@notallwrong sorry, I was on a short vacation... I'll make the promised update to my answer by this Friday at the latest.

@notallwrong I'll try as well to translate some instances of the consistency theorems Willie asked for above into the language of cutoff functions. I don't mind losing the bounty due to time. Regarding your points (1) and (2), I believe that what goes wrong in your example is that typically consistency theorems imply some convergence conditions for the matrix elements that seem at first glance to be violated in your case. I'll try to clarify that as well within the next few days...

@WillieWong I'll try to do that in the next few days, as time allows...

The nontransverse intersection example is very interesting, but it raises quite a few questions on its own regarding the concept of "negative manifold dimension". For instance, when does the relation to topological and Hausdorff dimensions break down, and how does that happen?

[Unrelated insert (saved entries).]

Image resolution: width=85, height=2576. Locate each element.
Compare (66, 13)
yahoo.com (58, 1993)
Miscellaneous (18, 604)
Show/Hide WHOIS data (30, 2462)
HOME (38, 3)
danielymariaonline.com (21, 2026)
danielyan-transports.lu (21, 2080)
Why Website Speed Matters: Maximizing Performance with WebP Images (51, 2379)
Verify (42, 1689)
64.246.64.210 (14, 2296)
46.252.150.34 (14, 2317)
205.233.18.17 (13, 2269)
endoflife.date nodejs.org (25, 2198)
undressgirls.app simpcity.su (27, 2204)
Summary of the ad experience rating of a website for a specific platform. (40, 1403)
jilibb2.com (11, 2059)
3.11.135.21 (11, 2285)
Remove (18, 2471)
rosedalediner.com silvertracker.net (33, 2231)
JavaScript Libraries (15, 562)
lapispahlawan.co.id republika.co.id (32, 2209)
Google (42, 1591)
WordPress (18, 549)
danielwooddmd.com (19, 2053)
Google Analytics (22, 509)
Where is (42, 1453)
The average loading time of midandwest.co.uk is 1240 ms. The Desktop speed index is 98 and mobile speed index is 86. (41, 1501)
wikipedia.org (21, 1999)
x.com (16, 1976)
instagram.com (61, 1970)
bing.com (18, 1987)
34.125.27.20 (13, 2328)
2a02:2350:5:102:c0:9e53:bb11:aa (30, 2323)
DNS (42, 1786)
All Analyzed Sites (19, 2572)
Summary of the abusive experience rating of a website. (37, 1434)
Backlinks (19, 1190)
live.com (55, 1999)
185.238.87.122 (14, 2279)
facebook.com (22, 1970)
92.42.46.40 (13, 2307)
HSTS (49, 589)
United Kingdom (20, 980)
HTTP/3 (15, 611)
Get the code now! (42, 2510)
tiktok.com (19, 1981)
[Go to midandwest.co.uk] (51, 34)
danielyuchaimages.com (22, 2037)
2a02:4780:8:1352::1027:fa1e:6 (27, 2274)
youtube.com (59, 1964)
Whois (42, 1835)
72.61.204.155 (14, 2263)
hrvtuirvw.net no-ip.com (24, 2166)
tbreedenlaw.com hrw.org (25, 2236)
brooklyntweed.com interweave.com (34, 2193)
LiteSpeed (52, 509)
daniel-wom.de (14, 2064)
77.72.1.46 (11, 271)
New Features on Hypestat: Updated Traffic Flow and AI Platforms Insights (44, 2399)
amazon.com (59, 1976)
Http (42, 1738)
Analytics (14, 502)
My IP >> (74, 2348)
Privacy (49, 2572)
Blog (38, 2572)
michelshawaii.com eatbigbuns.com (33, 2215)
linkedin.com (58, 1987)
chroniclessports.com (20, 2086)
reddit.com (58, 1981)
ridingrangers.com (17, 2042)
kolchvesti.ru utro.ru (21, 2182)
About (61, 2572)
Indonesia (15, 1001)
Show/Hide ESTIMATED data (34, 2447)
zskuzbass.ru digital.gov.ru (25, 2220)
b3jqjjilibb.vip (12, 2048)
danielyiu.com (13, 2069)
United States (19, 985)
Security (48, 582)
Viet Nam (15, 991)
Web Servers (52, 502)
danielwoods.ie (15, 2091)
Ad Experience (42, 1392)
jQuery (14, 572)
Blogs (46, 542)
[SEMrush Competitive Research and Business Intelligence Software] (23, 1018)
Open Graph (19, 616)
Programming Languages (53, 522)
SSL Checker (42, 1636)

In due time: if you want to get the spin-statistics connection I've mentioned at the end of my answer, you do need full Lorentz/Poincaré covariance because otherwise you cannot define the spin of the field, which is linked to the representation theory of the Lorentz group. Another Wightman axiom I didn't include in my answer out of irrelevance to the OP is that of uniqueness of the relativistic vacuum state, encoded in a cluster property for the truncated $n$-point functions (a sort of decay towards infinity in spacelike directions) which is automatic for generalized free fields.

There are many books on the subject, but the go-to reference for this material is R.F. Streater, A.S. Wightman, PCT, Spin and Statistics, and All That (Princeton University Press, 2000). I've omitted the axiom of Lorentz/Poincaré covariance because it plays no role in the context of the OP - in fact, only translation covariance (which is a consequence of the spectral condition) is relevant here.